▶ _EXERCISE OBJECTIVE_
A faithful copy is required: retype the records from their first line through the line with "Open the Vasco da Gama team link", and omit the pictures.

(Stored records)
#####
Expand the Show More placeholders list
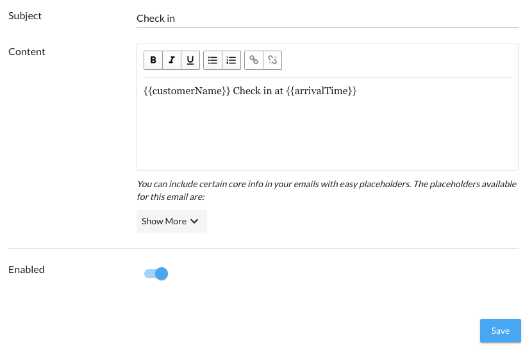 coord(164,221)
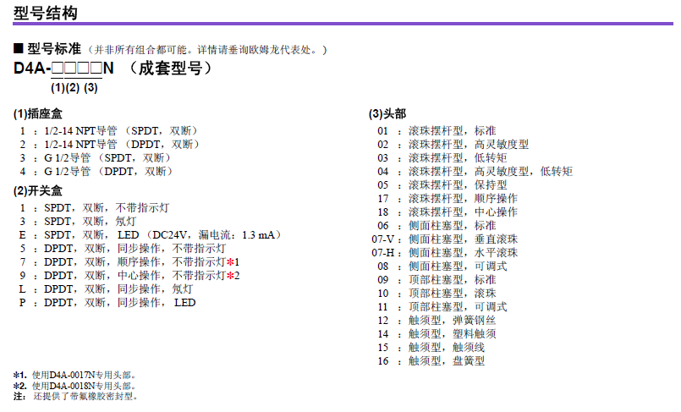Click head option 07-V 垂直滚珠
The height and width of the screenshot is (412, 681).
(x=463, y=239)
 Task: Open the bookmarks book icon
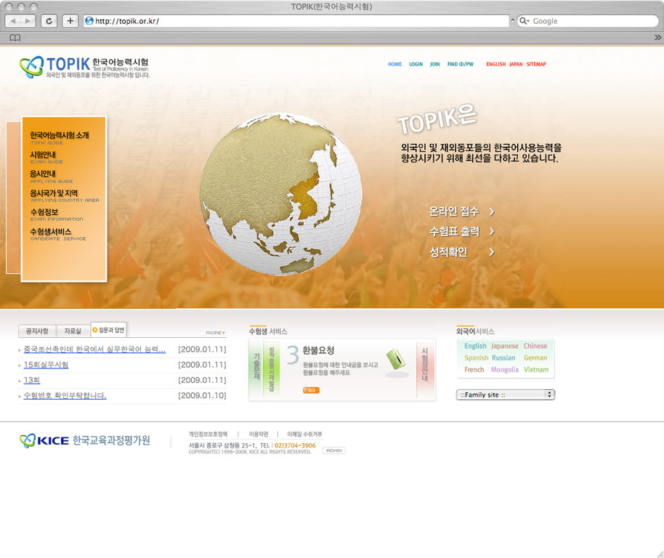tap(15, 38)
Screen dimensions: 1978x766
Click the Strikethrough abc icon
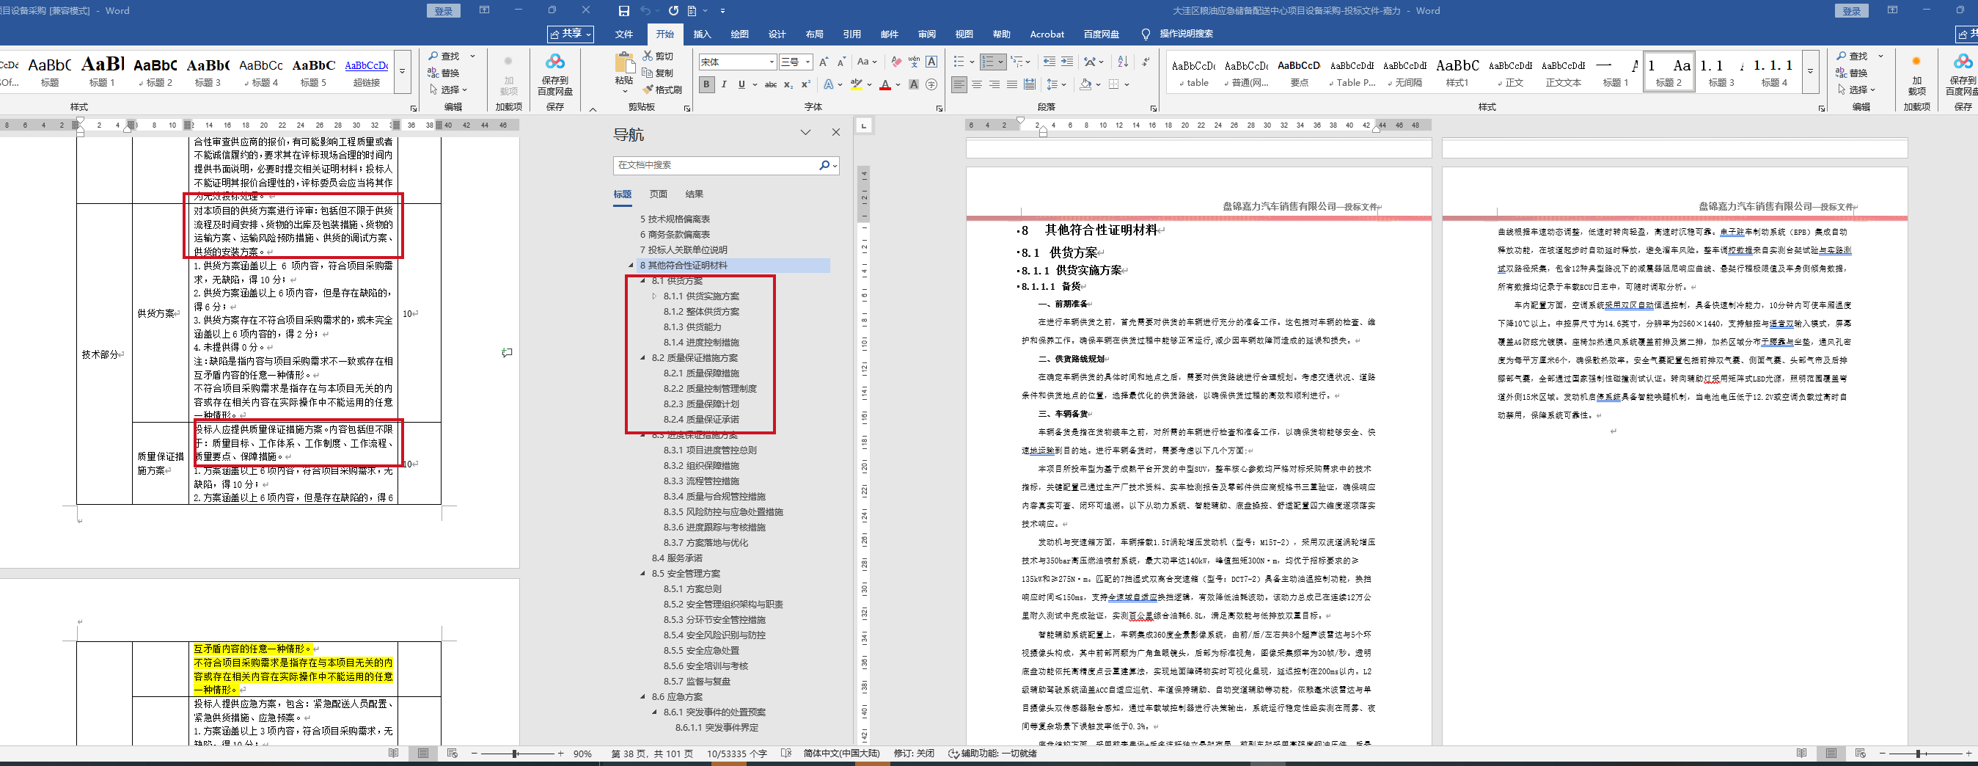click(x=770, y=85)
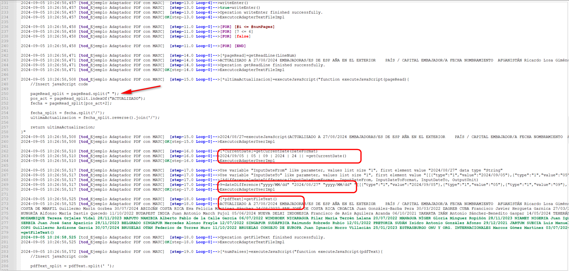Click the getCurrentDate(DateFormat) call line
Screen dimensions: 569x271
pos(268,151)
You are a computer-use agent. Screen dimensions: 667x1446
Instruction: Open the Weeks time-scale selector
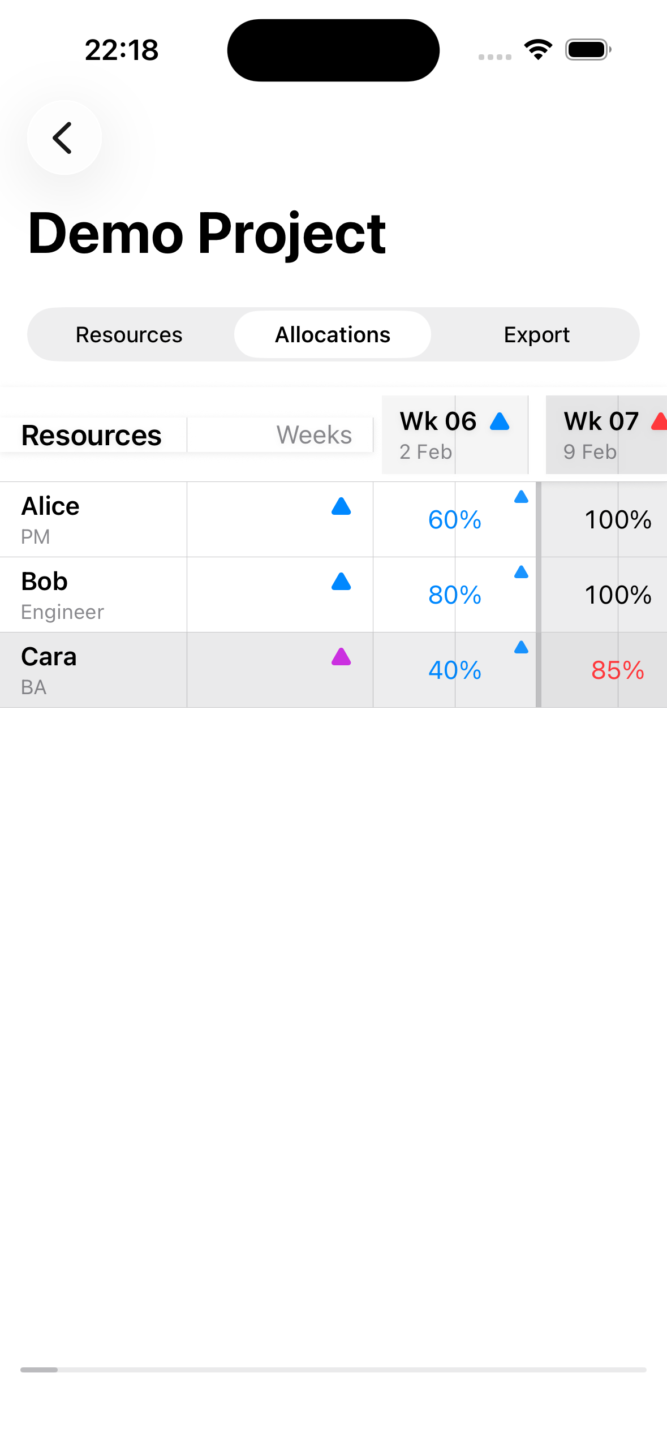point(313,434)
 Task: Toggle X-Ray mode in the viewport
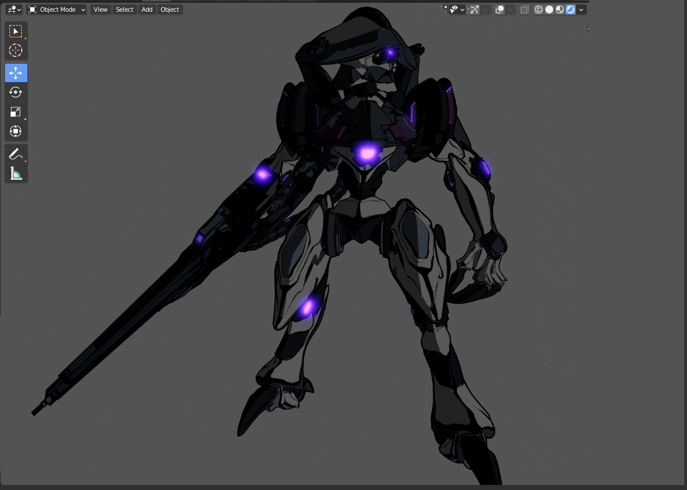point(524,9)
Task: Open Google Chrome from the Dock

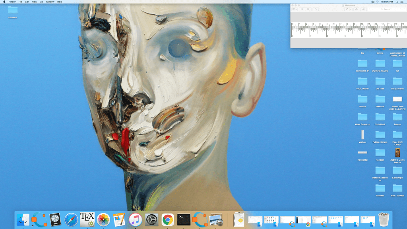Action: pyautogui.click(x=168, y=219)
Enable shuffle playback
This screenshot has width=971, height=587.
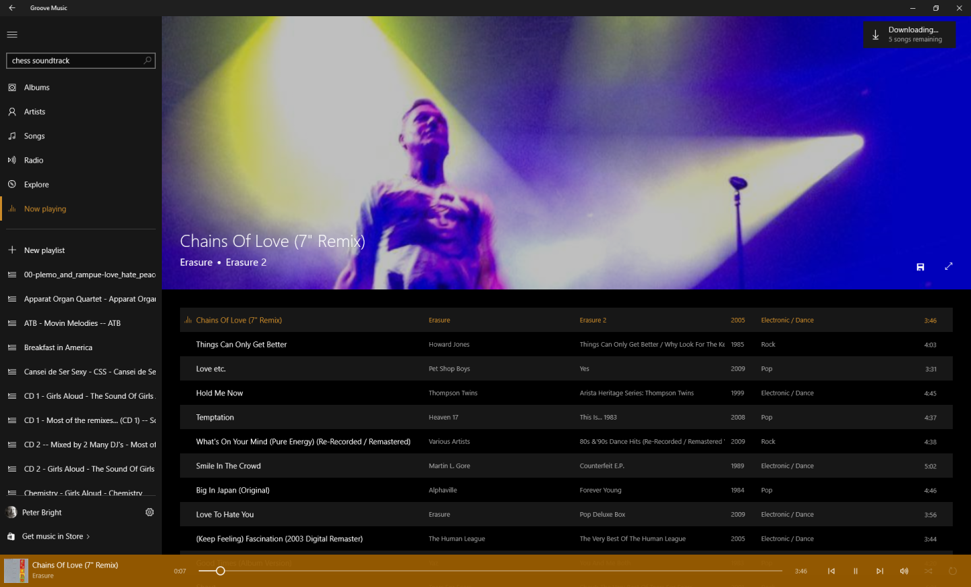pyautogui.click(x=929, y=571)
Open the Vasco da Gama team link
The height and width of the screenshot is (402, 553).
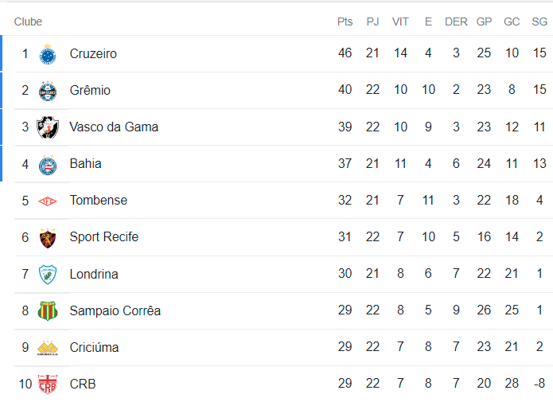pyautogui.click(x=114, y=127)
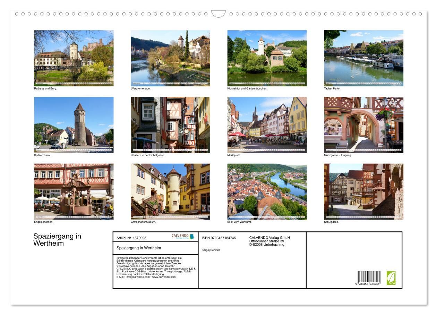Image resolution: width=437 pixels, height=315 pixels.
Task: Select the Blick vom Wartturm photo
Action: tap(267, 191)
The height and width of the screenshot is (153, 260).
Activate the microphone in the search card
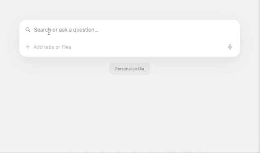pyautogui.click(x=230, y=47)
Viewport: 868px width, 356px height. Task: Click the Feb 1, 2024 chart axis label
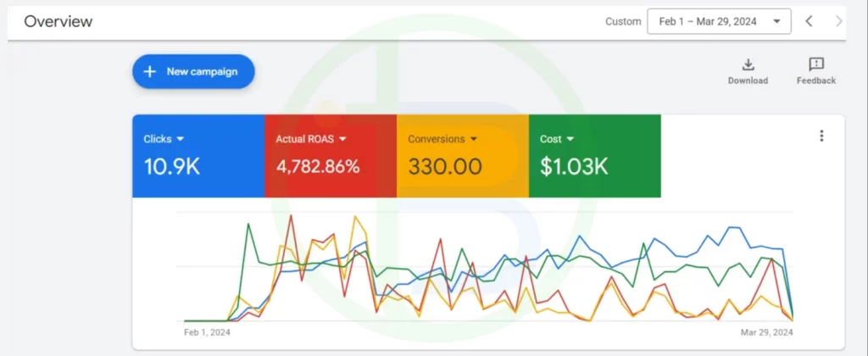coord(207,332)
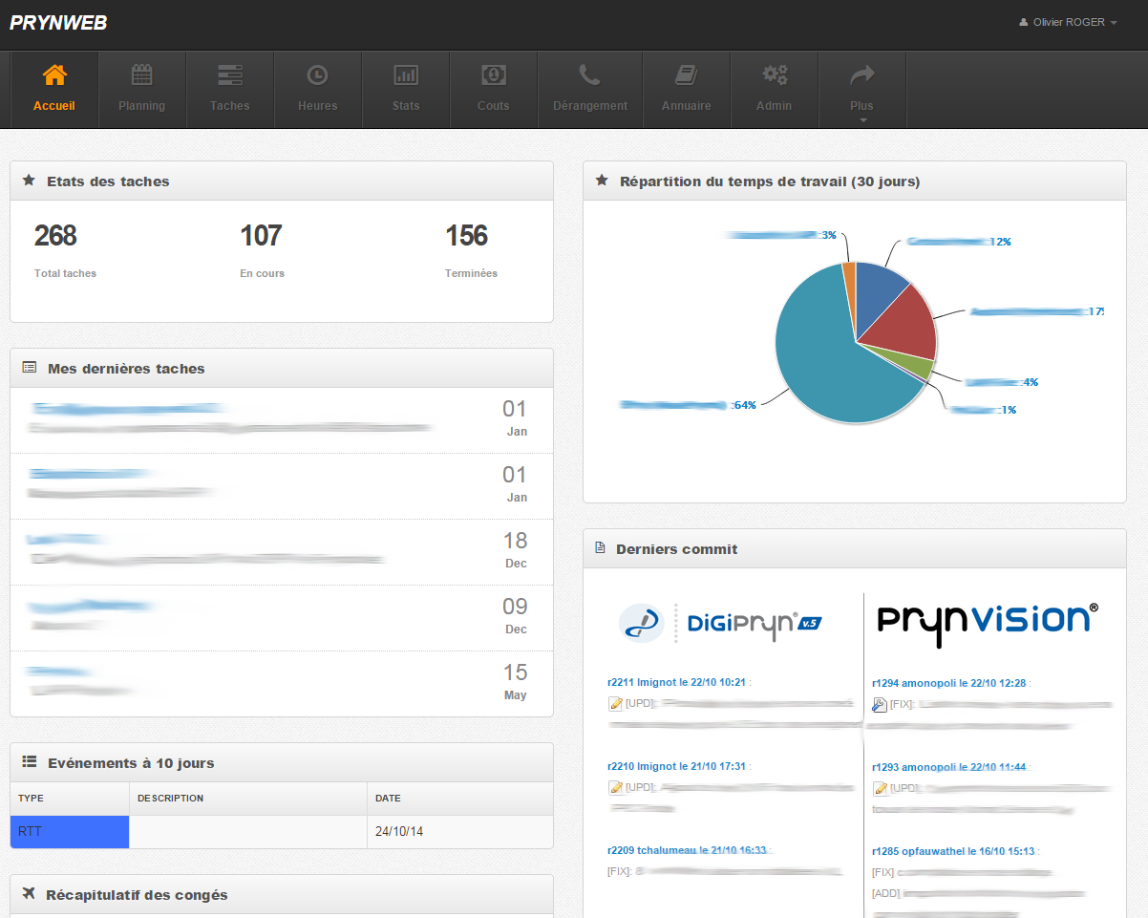The width and height of the screenshot is (1148, 918).
Task: Open the Annuaire book icon
Action: point(686,75)
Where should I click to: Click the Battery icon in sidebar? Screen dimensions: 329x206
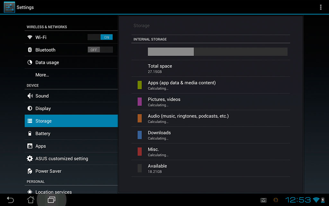tap(30, 134)
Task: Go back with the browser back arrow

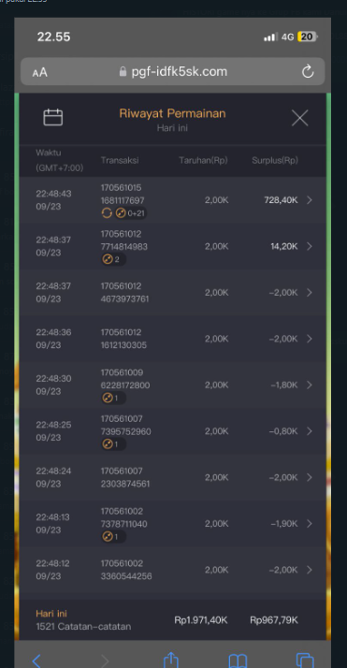Action: click(x=36, y=661)
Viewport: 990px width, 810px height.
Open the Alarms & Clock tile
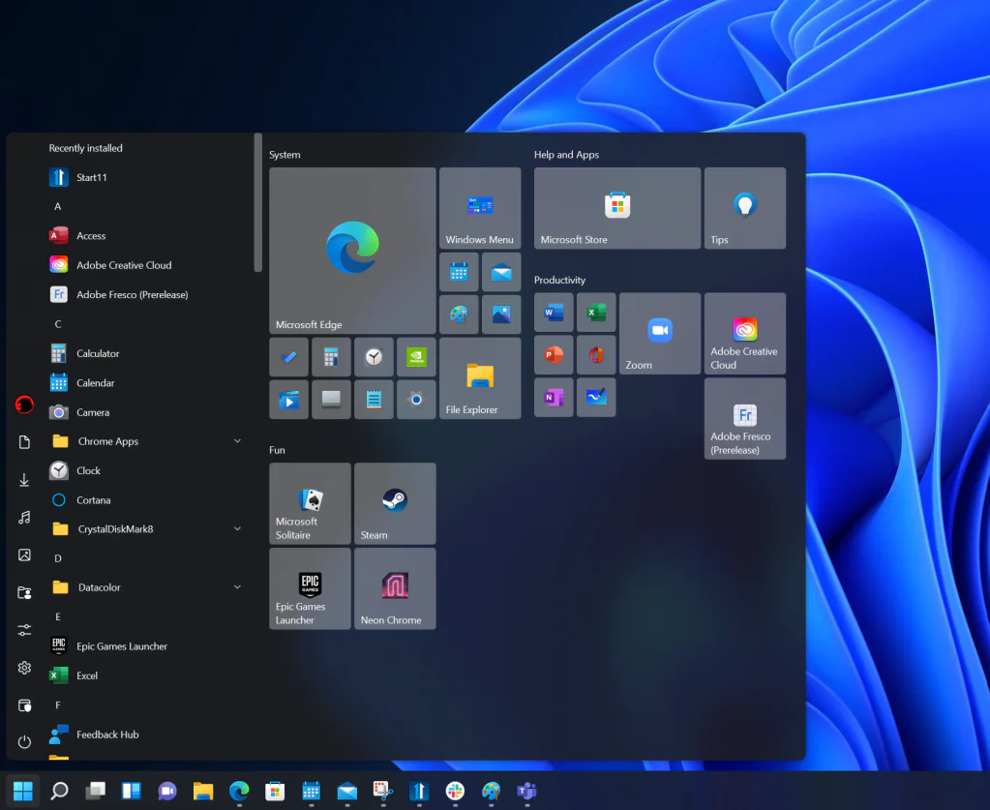[x=374, y=356]
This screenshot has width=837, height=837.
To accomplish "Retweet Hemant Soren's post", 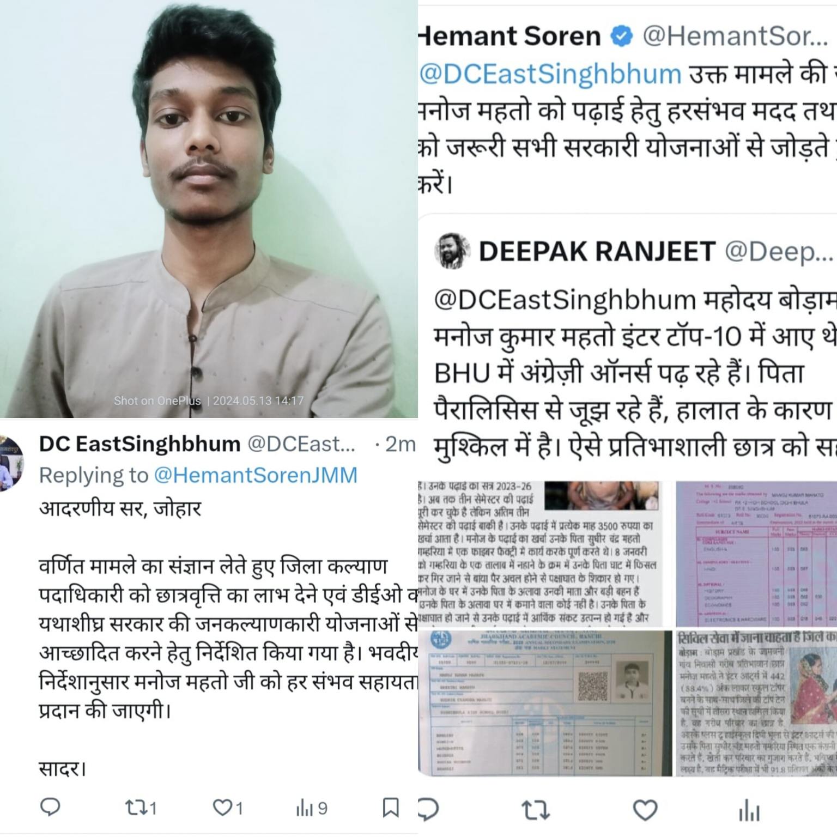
#####
▶ _ANSWER AREA_
Expand the Show More placeholders list
 coord(164,221)
Click head option 07-V 垂直滚珠
The height and width of the screenshot is (412, 681).
(x=463, y=239)
 Task: Open the bookmarks book icon
tap(15, 38)
Screen dimensions: 1978x766
Click the Strikethrough abc icon
click(x=770, y=85)
Click the getCurrentDate(DateFormat) call line
Screen dimensions: 569x271
pos(268,151)
You are a computer-use agent. Screen dimensions: 667x1446
Instruction: Open the Weeks time-scale selector
point(313,434)
 Task: Toggle X-Ray mode in the viewport
point(524,9)
Task: Open Google Chrome from the Dock

Action: pyautogui.click(x=168, y=219)
Enable shuffle playback
This screenshot has width=971, height=587.
pyautogui.click(x=929, y=571)
Open the Vasco da Gama team link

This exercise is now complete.